The problem
In the records below, find the line that holds "The width and". Restate it and every later line exactly, stopping at the end and skipping pictures.

Study material
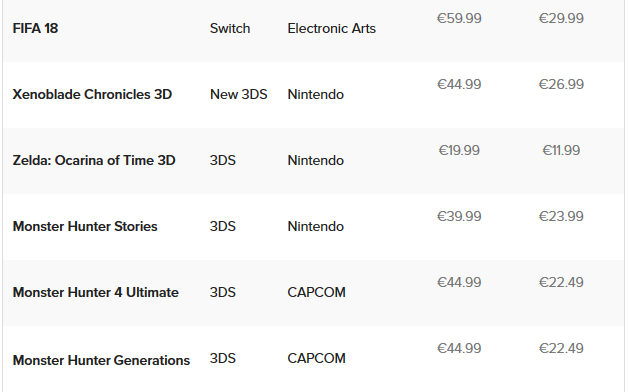Click the Monster Hunter Stories title
This screenshot has width=628, height=392.
85,227
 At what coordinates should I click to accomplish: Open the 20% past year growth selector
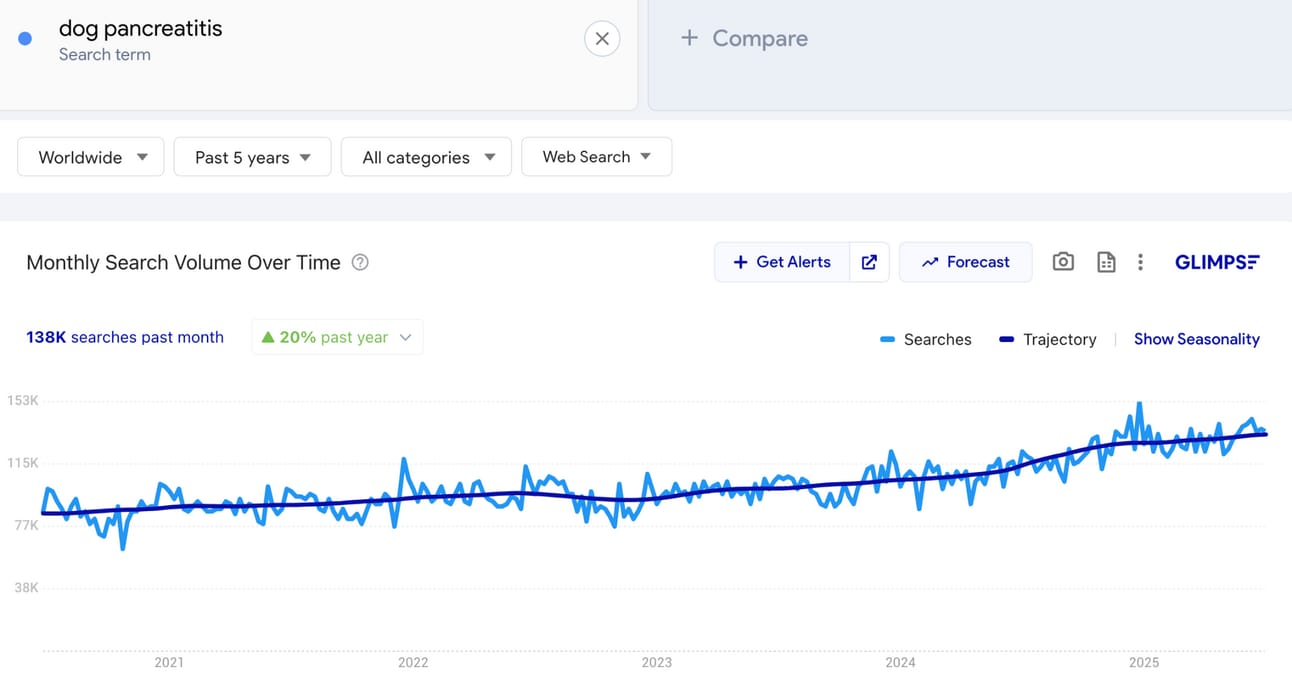click(337, 338)
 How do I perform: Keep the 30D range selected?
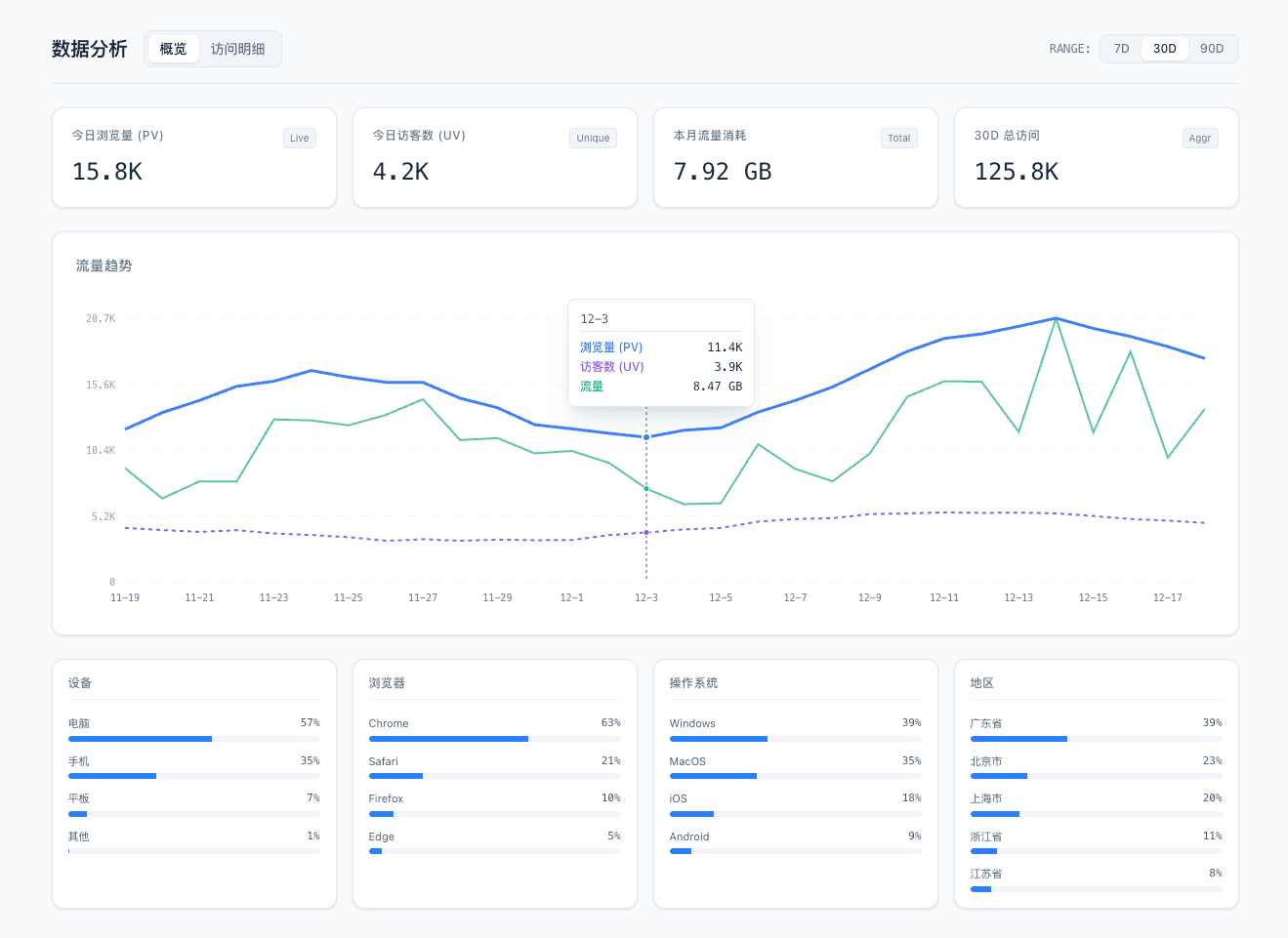[1164, 48]
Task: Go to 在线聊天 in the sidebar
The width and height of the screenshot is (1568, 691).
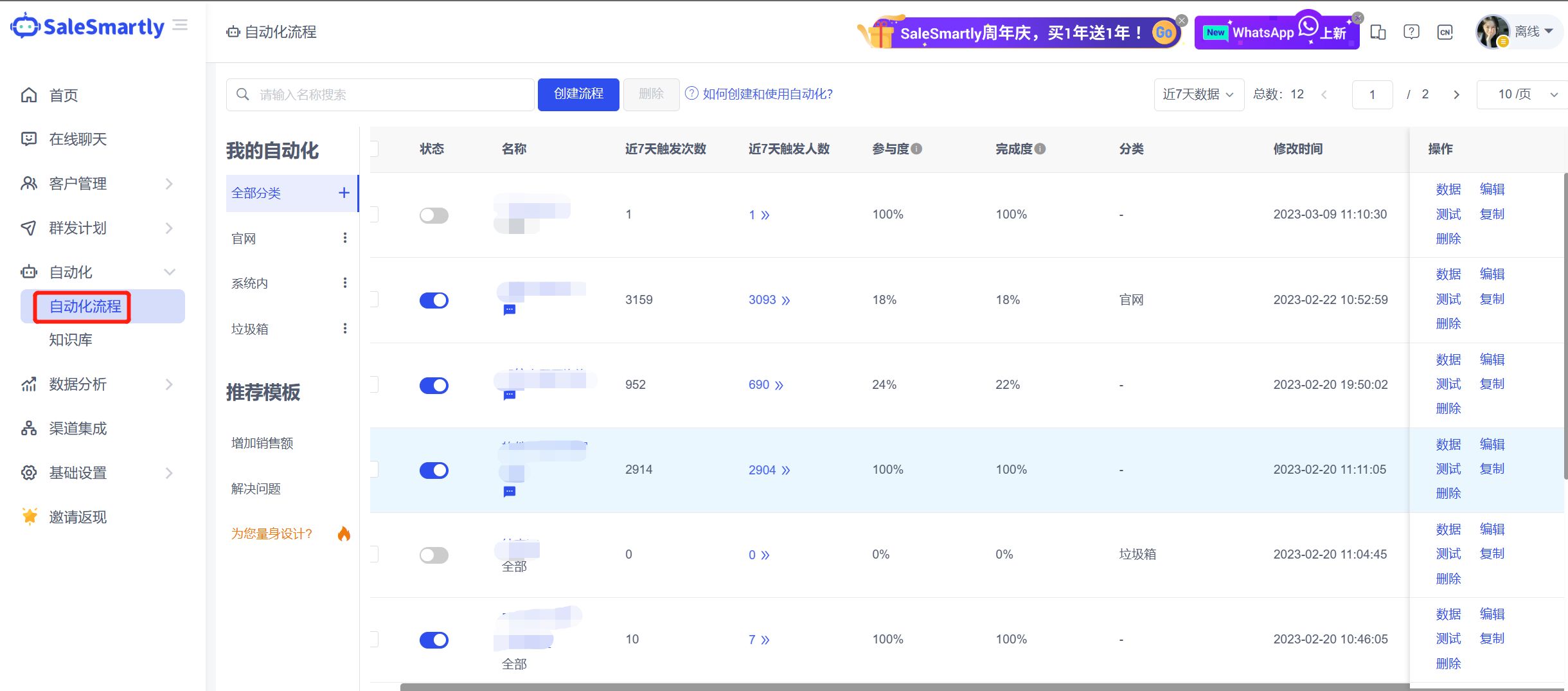Action: coord(78,139)
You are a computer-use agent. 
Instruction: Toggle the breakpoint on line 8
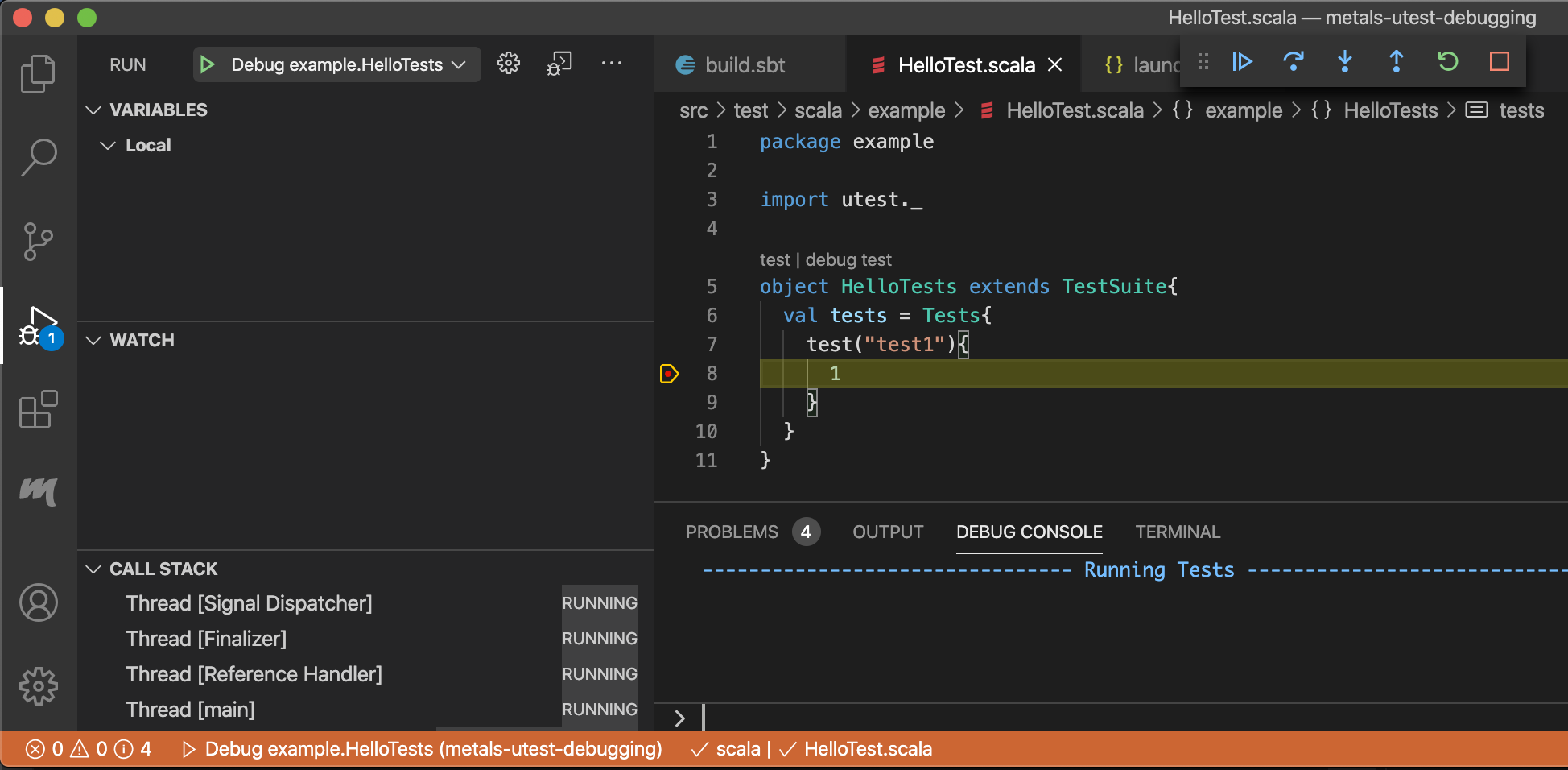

Task response
The width and height of the screenshot is (1568, 691).
Action: coord(78,139)
You are a computer-use agent. 
Instruction: Toggle the breakpoint on line 8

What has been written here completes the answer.